(Stored data)
☆ ☆ ☆

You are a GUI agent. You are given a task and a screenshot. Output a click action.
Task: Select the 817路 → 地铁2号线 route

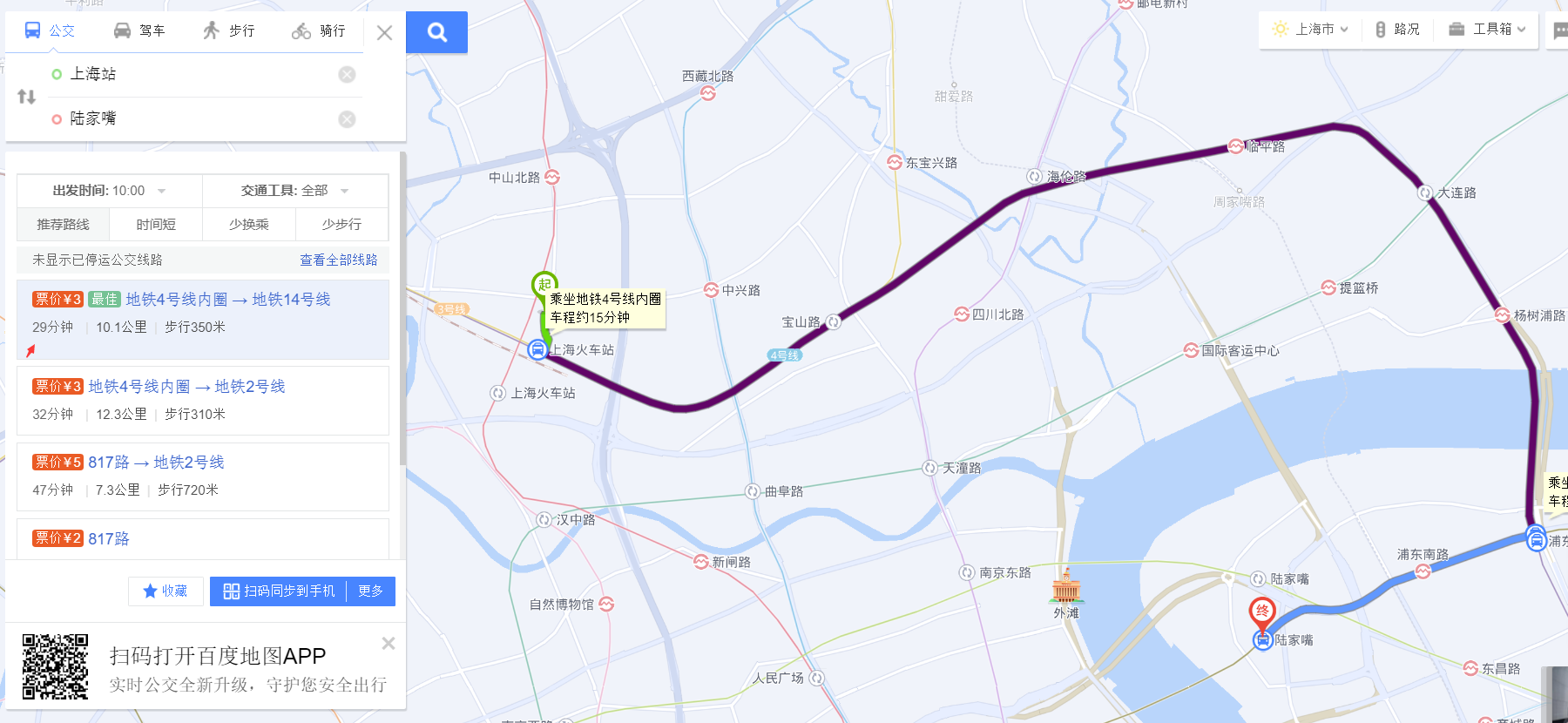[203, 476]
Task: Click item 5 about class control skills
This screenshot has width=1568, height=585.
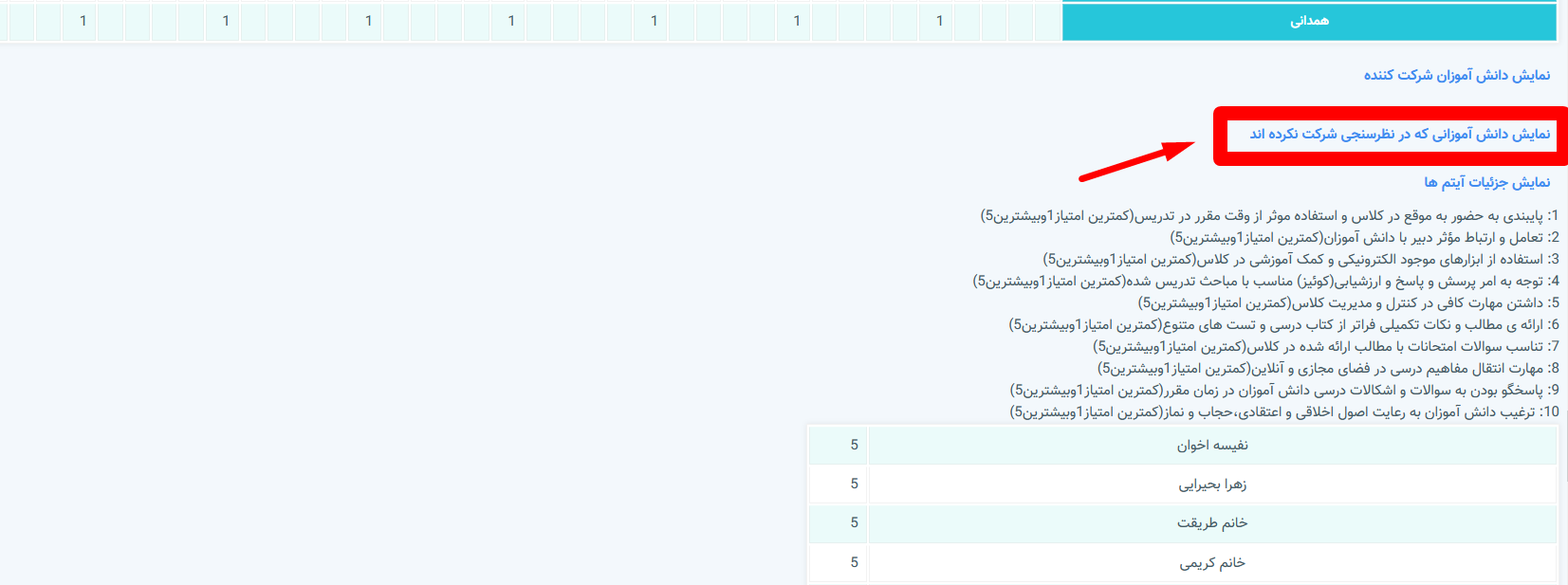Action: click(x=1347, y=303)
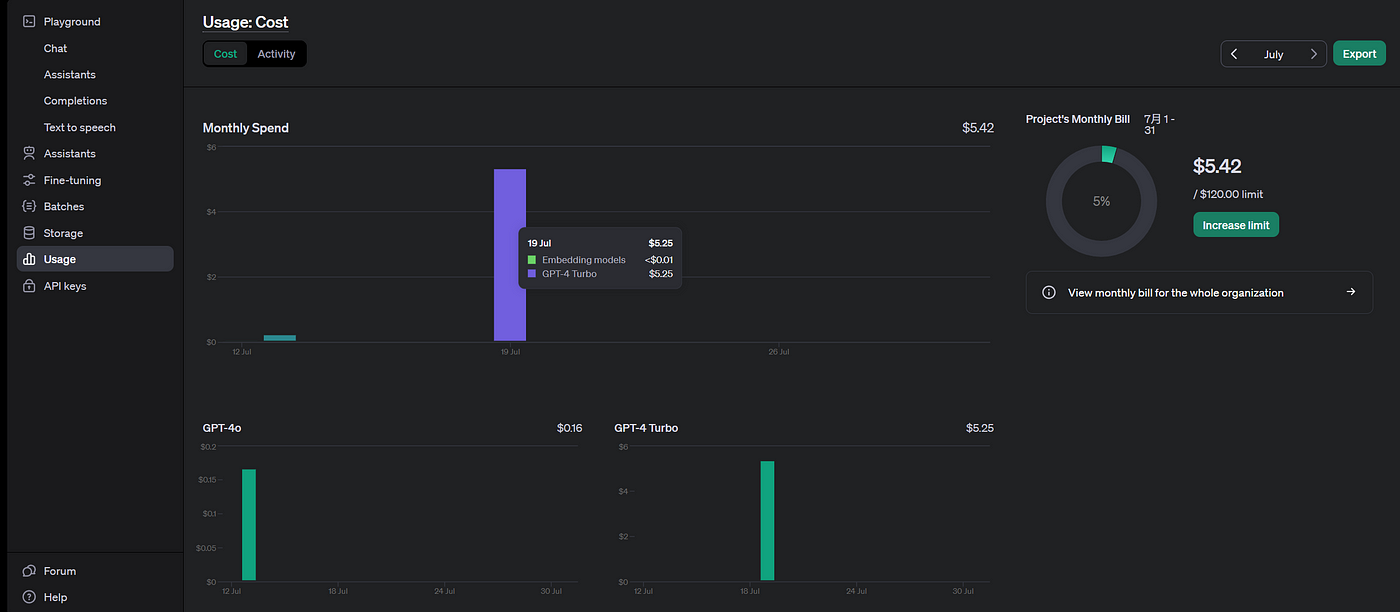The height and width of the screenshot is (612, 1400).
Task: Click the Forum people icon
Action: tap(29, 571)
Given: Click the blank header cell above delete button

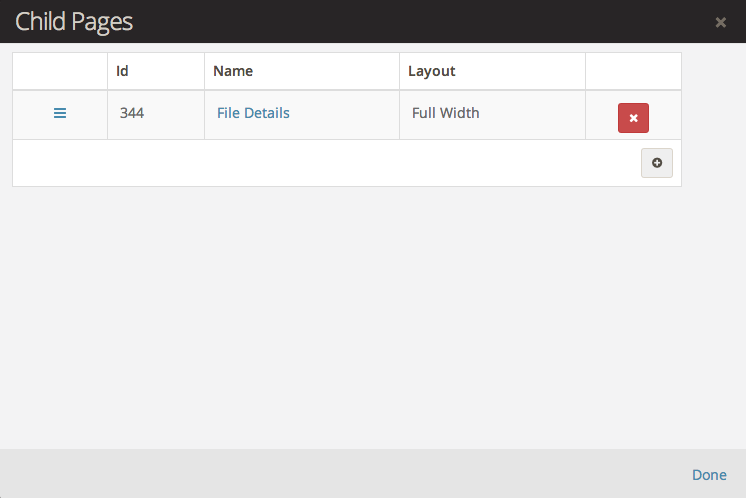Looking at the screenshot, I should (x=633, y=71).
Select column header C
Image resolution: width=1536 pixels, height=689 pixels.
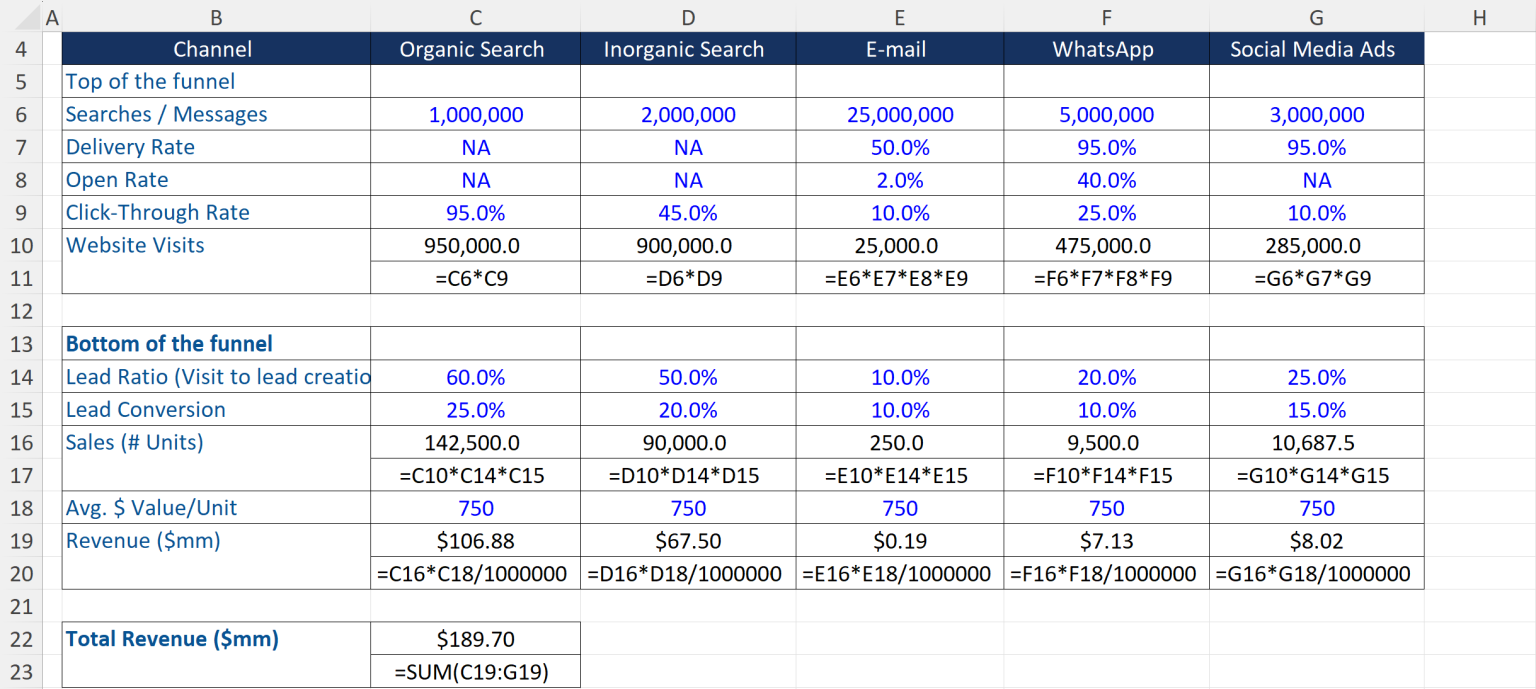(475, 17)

☆ ☆ ☆

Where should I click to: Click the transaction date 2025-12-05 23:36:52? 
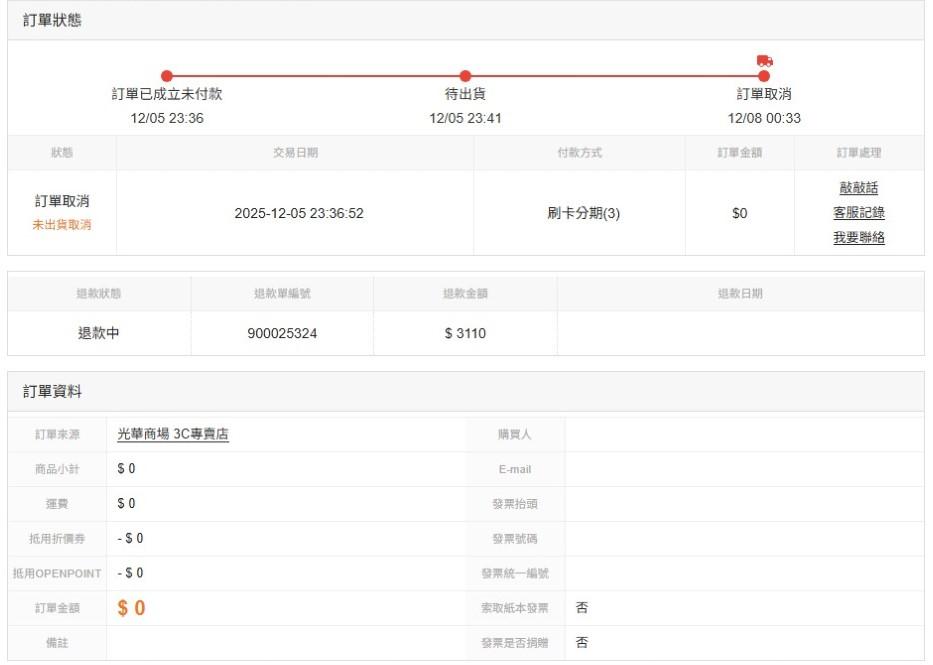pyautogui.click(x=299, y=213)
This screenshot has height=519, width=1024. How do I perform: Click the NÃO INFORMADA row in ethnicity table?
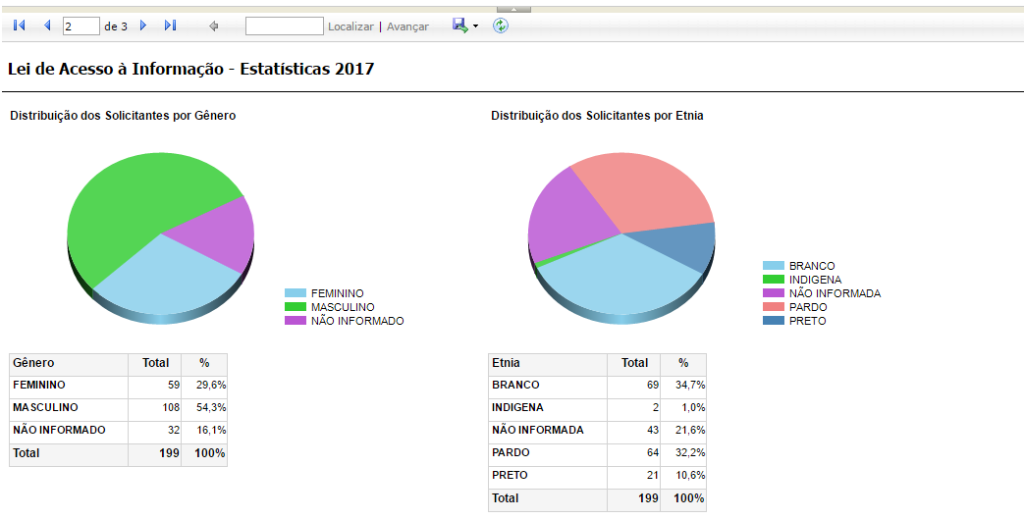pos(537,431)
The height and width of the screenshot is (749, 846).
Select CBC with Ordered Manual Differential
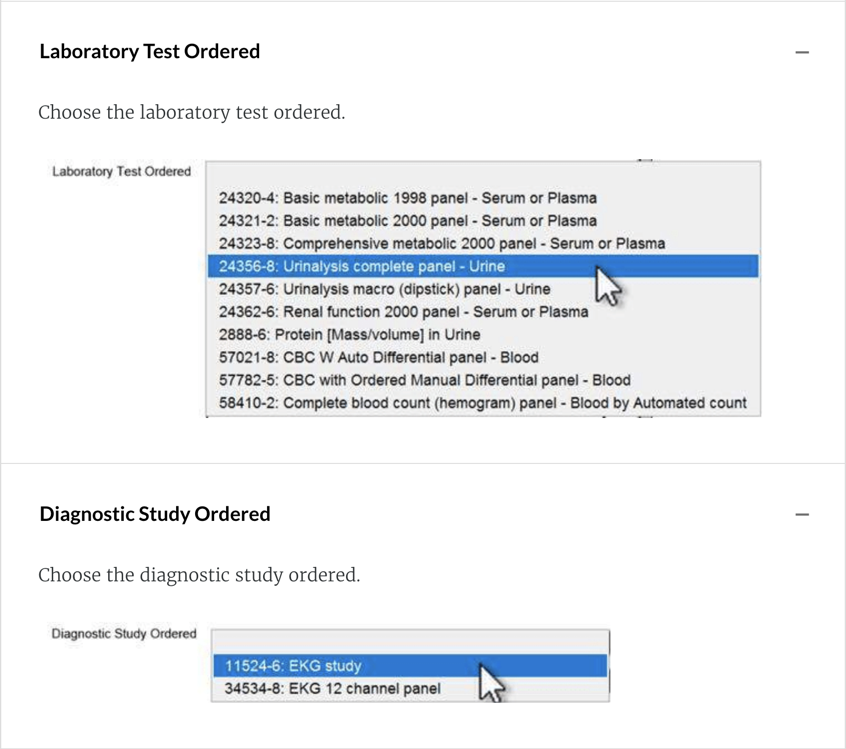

☆ ☆ ☆

• Work order: What you return must match the lines above from the one with "You are a GUI" through the one with "Task: Click item 5 about class control skills" exactly, with both ends included and the pictures excluded.

• Reply:
You are a GUI agent. You are given a task and a screenshot. Output a click action.
Task: Select the 817路 → 地铁2号线 route

[203, 476]
Task: Click item 5 about class control skills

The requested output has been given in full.